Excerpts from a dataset
━━━━━━━━━━━━━━━━

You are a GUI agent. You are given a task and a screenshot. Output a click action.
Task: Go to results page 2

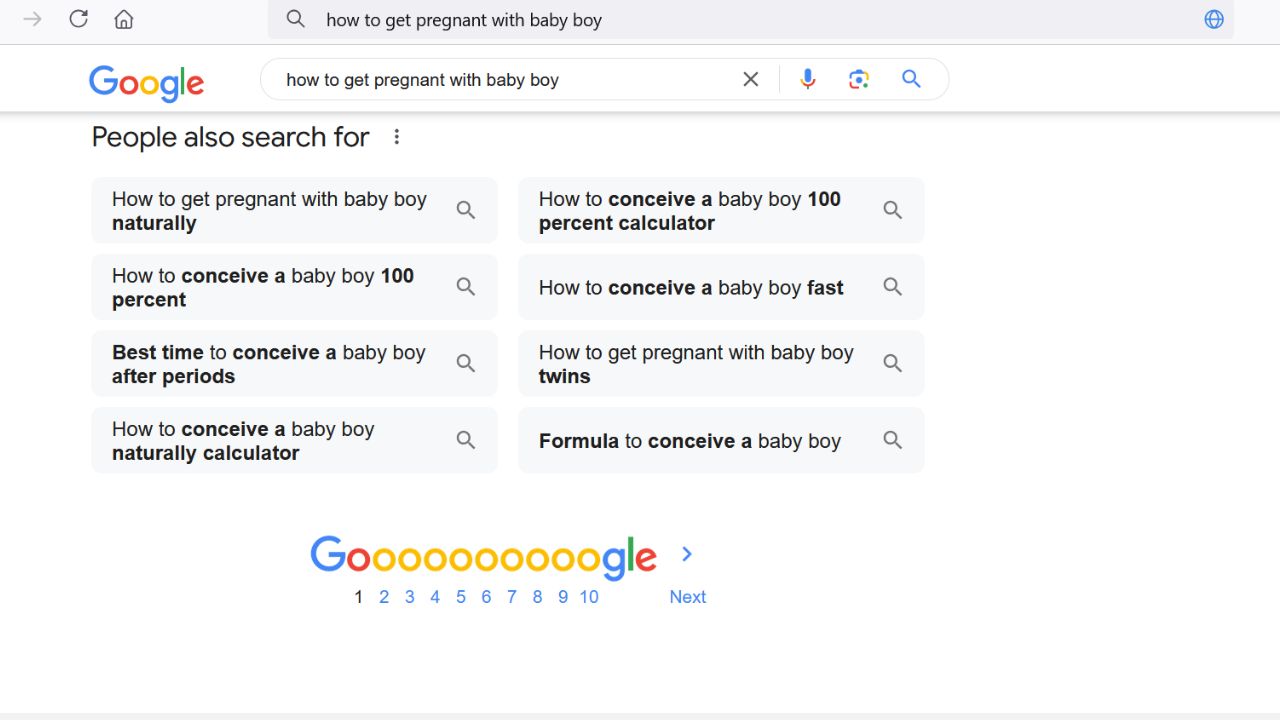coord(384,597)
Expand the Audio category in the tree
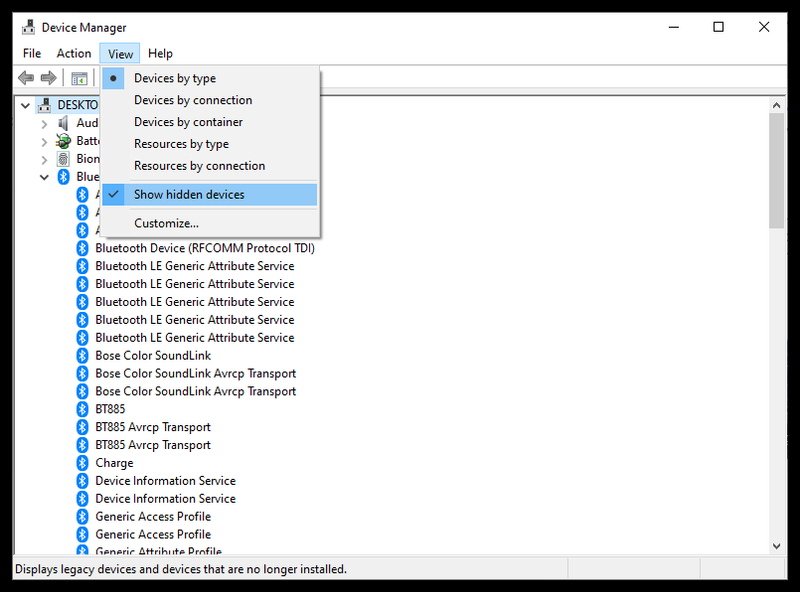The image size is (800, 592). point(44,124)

━━━━━━━━━━━━━━━━

Print every line above once more, exactly. Omit the pictures.

__Output for this exercise__:
You are a GUI agent. You are given a task and a screenshot. Output a click action.
Task: Go to results page 2

coord(384,597)
Expand the Audio category in the tree
The image size is (800, 592). point(44,124)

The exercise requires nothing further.